__Text under study__:
*-*-*
MANILA — President Rodrigo Duterte has asked for "a little more time" to approve a proposal to place the entire Philippines under the loosest of 4 quarantine levels and revive the country's ailing economy, an official said on Tuesday.
Duterte on Monday postponed the nationwide shift to modified general community quarantine, while the country has yet to start its coronavirus vaccination drive.
"The President is just asking for a little more time because again, ang step-by-step process para sa kaniya is vaccination rollout muna," said Cabinet Secretary Karlo Nograles.
(The step-by-step process for him is vaccination rollout should be first.)
"Let's wait and let's see. 'Pag good and successful rollout of the vaccination, makita lang na nagsimula iyong vaccination program na may mga nakakuha na ng bakuna... then he will make the decision about the MGCQ for the entire country,"
(If the rollout of the vaccination is good and successful, after he sees that there have been people vaccinated, then he will make the decision about the MGCQ for the entire country.)
The Philippines, among the fastest growing economies in Asia before the pandemic, saw its gross domestic product slump by a record 9.5% in 2020, as one of the world's longest and strictest COVID-19 lockdowns shuttered thousands of businesses and left millions out of work.
Metro Manila, an urban sprawl of 16 cities accounting for 40 percent of the country's economic output, has been under GCQ or the third strictest lockdown since August, limiting the operating capacity of businesses and public transport.
*-*-*
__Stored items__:
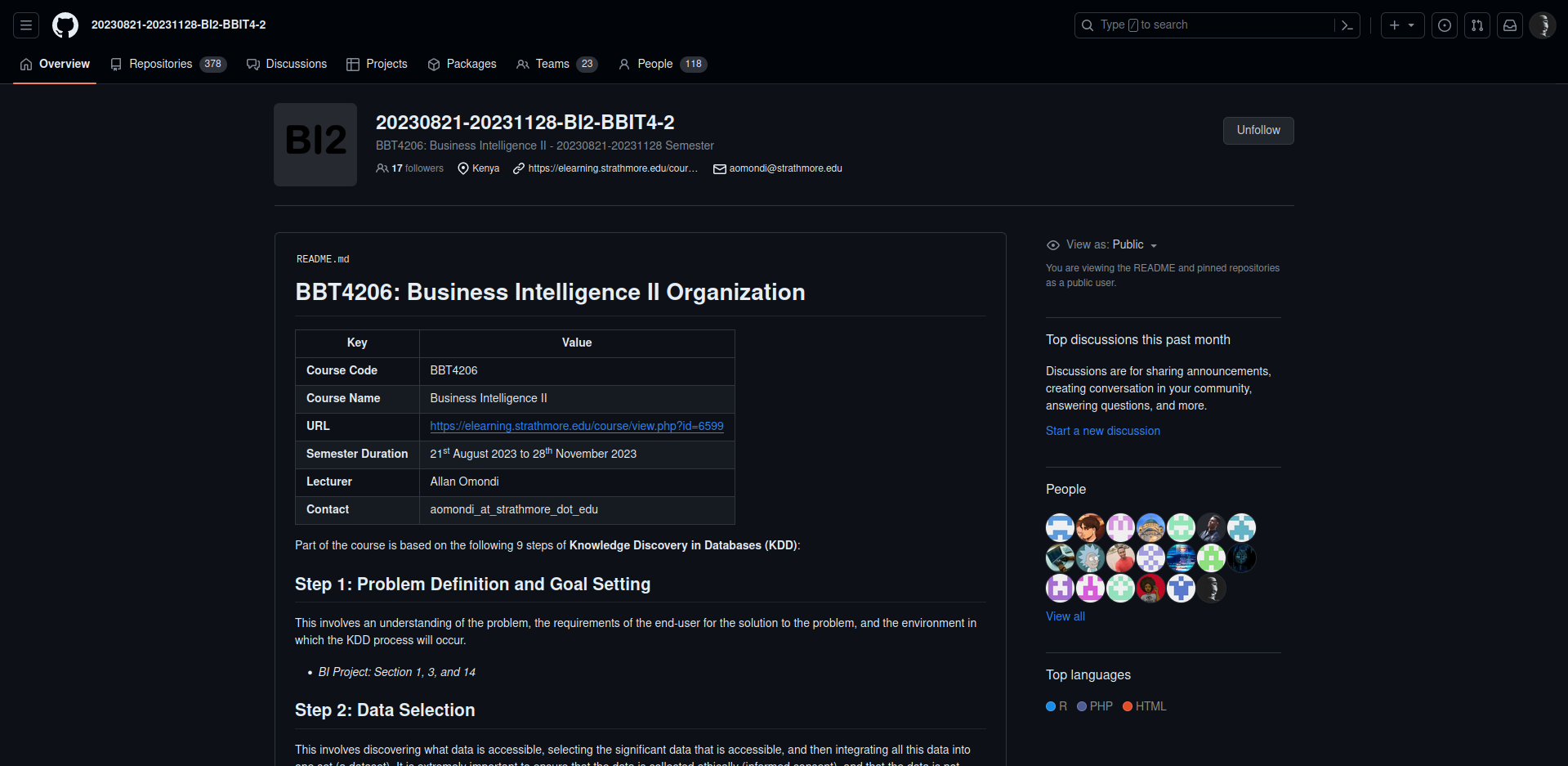Click Start a new discussion link
1568x766 pixels.
point(1102,431)
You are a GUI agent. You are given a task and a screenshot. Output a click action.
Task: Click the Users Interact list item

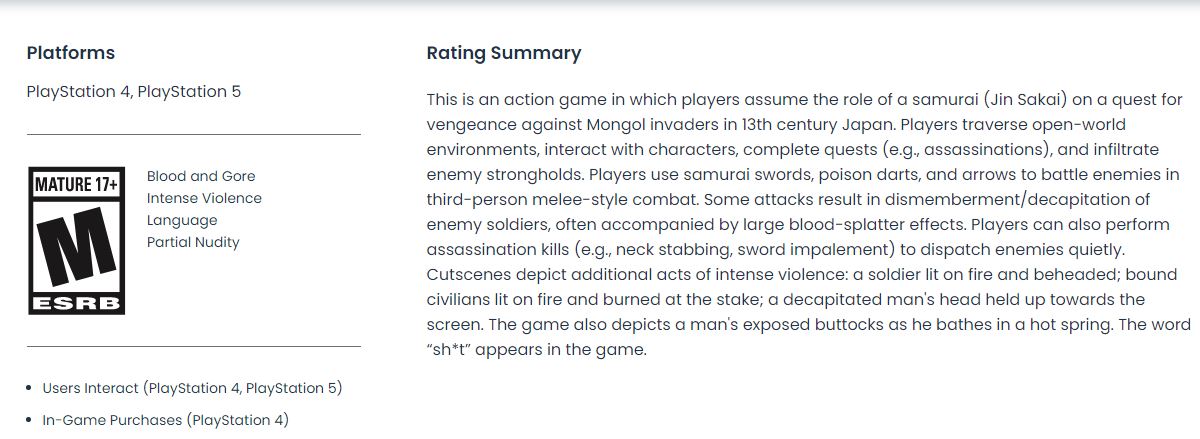pyautogui.click(x=192, y=388)
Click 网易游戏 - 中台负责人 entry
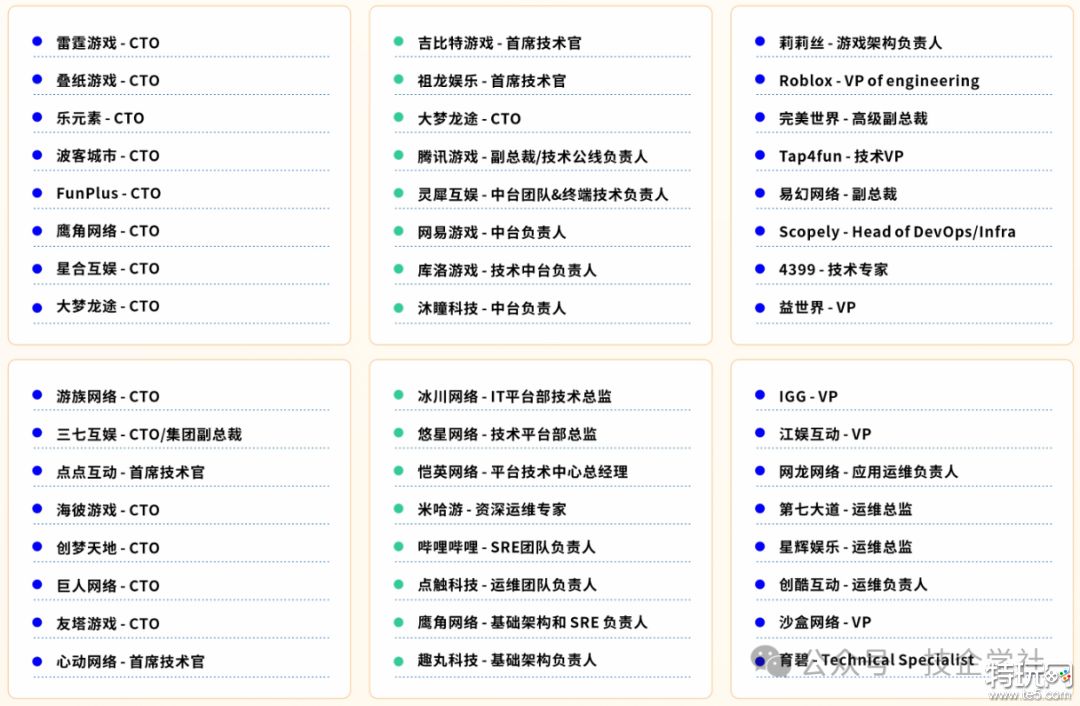The height and width of the screenshot is (706, 1080). [x=491, y=231]
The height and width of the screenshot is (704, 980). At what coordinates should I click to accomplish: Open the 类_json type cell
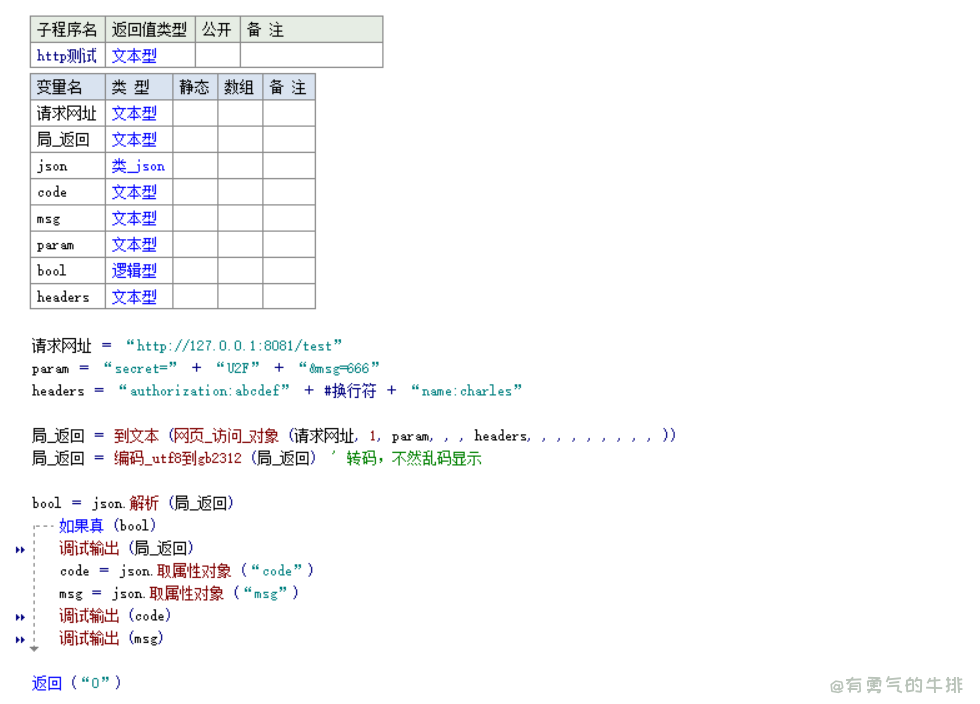[138, 166]
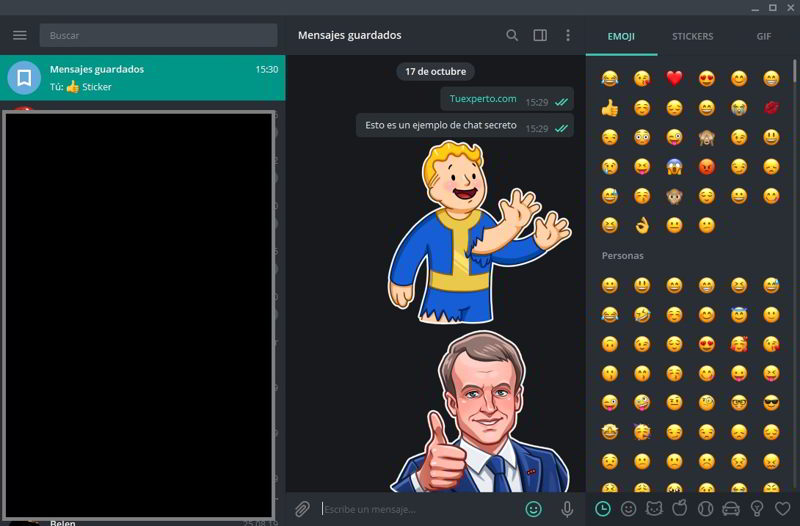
*-*-*
__Problem to solve__:
Answer these questions from the report on the Philippine quarantine decision:
(a) What is the name and title of the official quoted on the President's request for more time?
(b) By what percentage did the Philippines' gross domestic product fall in 2020?
(c) How many cities make up Metro Manila, and what share of the country's economic output do they account for?

__Answer area__:
(a) Karlo Nograles, Cabinet Secretary.
(b) 9.5%, a record slump.
(c) 16 cities, accounting for 40 percent of the country's economic output.